Task 1 Analysis of the External Environment
Analysis of the Micro Environment: Porter’s Five Forces Analysis of British Airways and the Airline Industry 

Bargaining Power of the Customers: In the airline industry, the customers are highly price-sensitive, and they change their preferences according to the price ranges of the airlines. This is why the force here is very strong. The customers expect more value in affordable prices in the airline industry. In the low-cost market, bargaining power is a very strong force in the whole industry. There are little bits of differences in the market offered by the airline firms, giving more bargaining power to the customers as well. In recent years, customer’s strong knowledge about the price and offers from the Internet has empowered their bargaining ability more. 

Bargaining Power of the Suppliers: The suppliers of the aircraft firms have a high level of bargaining power. All the aircraft firms in the industry have to comply with the secondary rules established by IATA. IATA has made it compulsory for aircraft firms to reevaluate the period of land use and the slots in the timings. Air BP is the sole supplier of aircraft fuel for British Airways, restricting the power of British Airways with a single supplier. There are also trade unions of the employees, which also increases the power of the suppliers’ bargain. 

The threat of New Entrants: It needs a lot of capital investment to start an aircraft firm. Besides, there is a close relationship between pricing and customer satisfaction. These two things make the industry somewhat protected for the existing players like British Airways. There are many regulatory policies and legislations to pass and maintain, which might not be easy for a new entrant in the market. Experienced aircraft businesses reign the market. Moreover, many competitors in the market and a new entrant might face huge competition to run a business. Hence, the threat of new entrants is low in the industry (Berenbak and Lanser, 2012).      

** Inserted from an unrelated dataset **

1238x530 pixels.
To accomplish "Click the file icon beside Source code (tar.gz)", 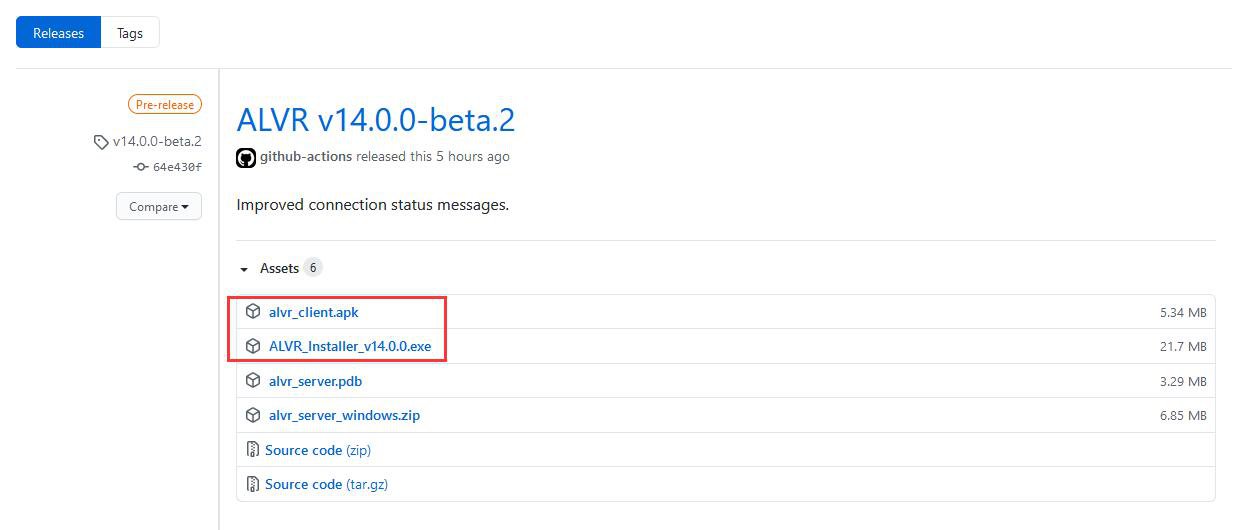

Competitive Rivalry: The airline industry is mature. As it happens in a mature industry, competitors have to steal a customer from another competitor to win a slightly higher market share, as it happens in the airline industry. In terms of short-haul flights, British Airways can differentiate itself from its competitors. However, in terms of long haul flights, there is little difference between any two airlines. Hence, competitive rivalry is very high in the industry (Engrossian, 2015). 

The threat of Substitutes: In terms of long haul air travel, there is seemingly no substitute for airline travels. It is convenient and possible for a customer to reach a distant destination with airlines, and people usually do not go for an alternative option. However, it is very common for people to calculate many things while travelling for a short-haul airline. Short-haul airline travel has a lot of substitutes like bus travel or train travel.  

Analysis of the Macro Environment: PESTEL of British Airways and the Airline Industry 

Political Context: Recently, there have been many regulations regarding the airlines’ timing from the government to make air travel more convenient for the passengers. There have been many ill-practices in the airline industry by some players regarding pricing and ticket reservations (Mihir, 2015). The government has come forward to curb these issues. In recent time, there have been significant changes in the airlines’ security by the government as the number of terrorism incidents has increased worldwide.       

Economic Context: The world is undergoing fuel costs to be higher, and consequently, the airline industry is the worst sufferer. The entire cost structure has been changed, and hence the airline firms are undergoing serious reforms. This price reform influences the customers and airline firms like British Airways (Marriott, 2013). Due to the increase in the airline industry’s security, the industry has moved to higher prices and the prices are passed on to the ultimate customers. As there is pressure from the British Pilots Association, the cost is expected to rise higher in the future.   

Social Context: Nowadays, travelling via airlines is not considered a luxury. The number of holidaymakers has increased a lot throughout Europe. Therefore, the number of passengers for the airlines has also increased a lot (Brender, 2015). The life expectancy of the people has increased. This is what leads them to travel more via airlines and visit many places before they die. The ageing and retired population in the UK has increased lately. Hence, British Airways is giving a systematic disability assistance facility for customers like them.   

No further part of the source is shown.